Personnel of said national agencies or offices shall be absorbed by the local government units to which they
belong or in whose areas they are assigned to the extent that it is administratively viable as determined by the
said oversight committee: Provided, That the rights accorded to such personnel pursuant to civil service law,
rules and regulations shall not be impaired: Provided, further, That regional directors who are career
executive service officers and other officers of similar rank in the said regional offices who cannot be
absorbed by the local government unit shall be retained by the National Government, without any diminution
of rank, salary or tenure.
(j) To ensure the active participation of the private sector in local governance, local government units may,
by ordinance, sell, lease, encumber, or otherwise dispose of public economic enterprises owned by them in
their proprietary capacity.
Costs may also be charged for the delivery of basic services or facilities enumerated in this section.
Limbonas v. Mangelin
-Autonomous governments of Mindanao, as they are now constituted, are subject to the jurisdiction of
the national courts.
-Autonomous governments of Mindanao, as they are now constituted, are subject to the jurisdiction of
the national courts
- Autonomy is either decentralization of administration or decentralization of power.
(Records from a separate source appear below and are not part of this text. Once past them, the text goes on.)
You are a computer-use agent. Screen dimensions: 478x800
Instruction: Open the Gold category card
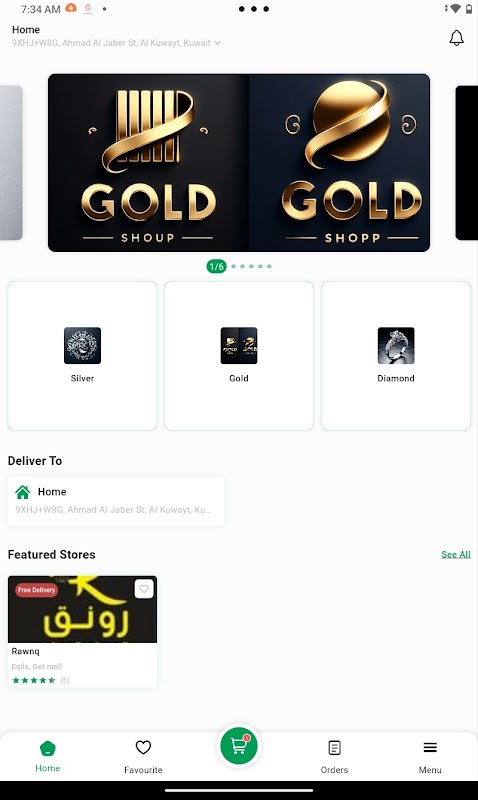pos(239,356)
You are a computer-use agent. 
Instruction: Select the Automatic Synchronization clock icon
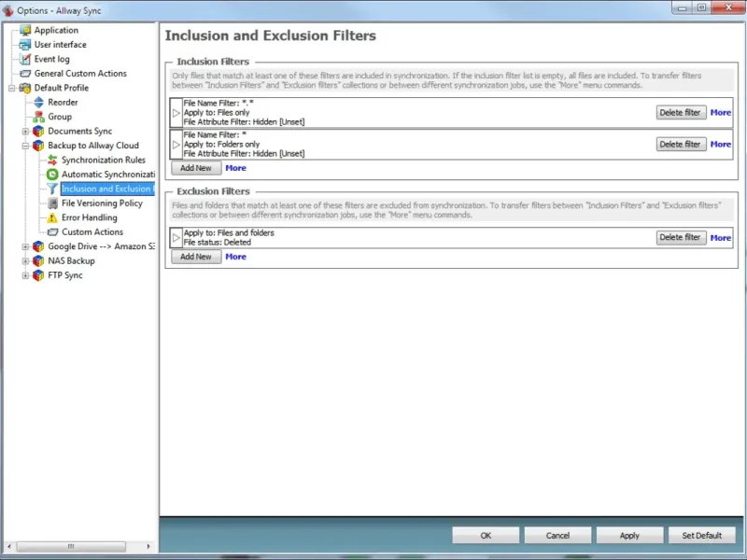[x=52, y=175]
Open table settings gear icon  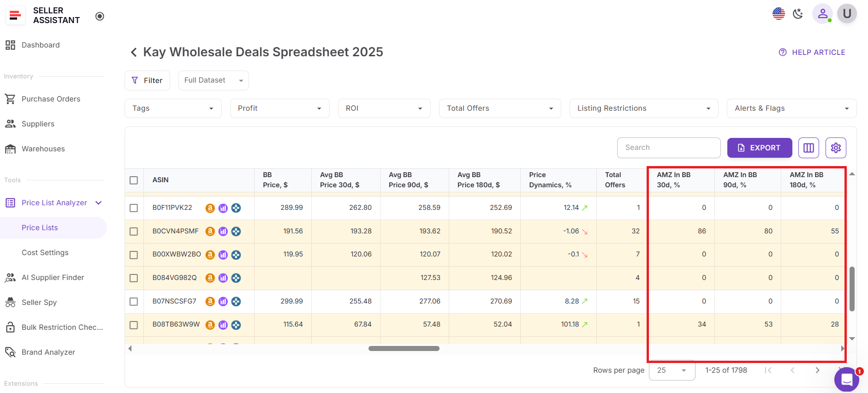[x=836, y=148]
There is decentralization of administration when the central government delegates administrative
powers to political subdivisions in order to broaden the base of government power and in the process to
make local governments "more responsive and accountable," "and ensure their fullest development as
self-reliant communities and make them more effective partners in the pursuit of national development
and social progress."
-At the same time, it relieves the central government of the burden of managing local affairs and
enables it to concentrate on national concerns. The President exercises "general supervision" over them,
but only to "ensure that local affairs are administered according to law." He has no control over their
acts in the sense that he can substitute their judgments with his own.
-Decentralization of power, on the other hand, involves an abdication of political power in the favor of
local governments units declare to be autonomous. In that case, the autonomous government is free to
chart its own destiny and shape its future with minimum intervention from central authorities.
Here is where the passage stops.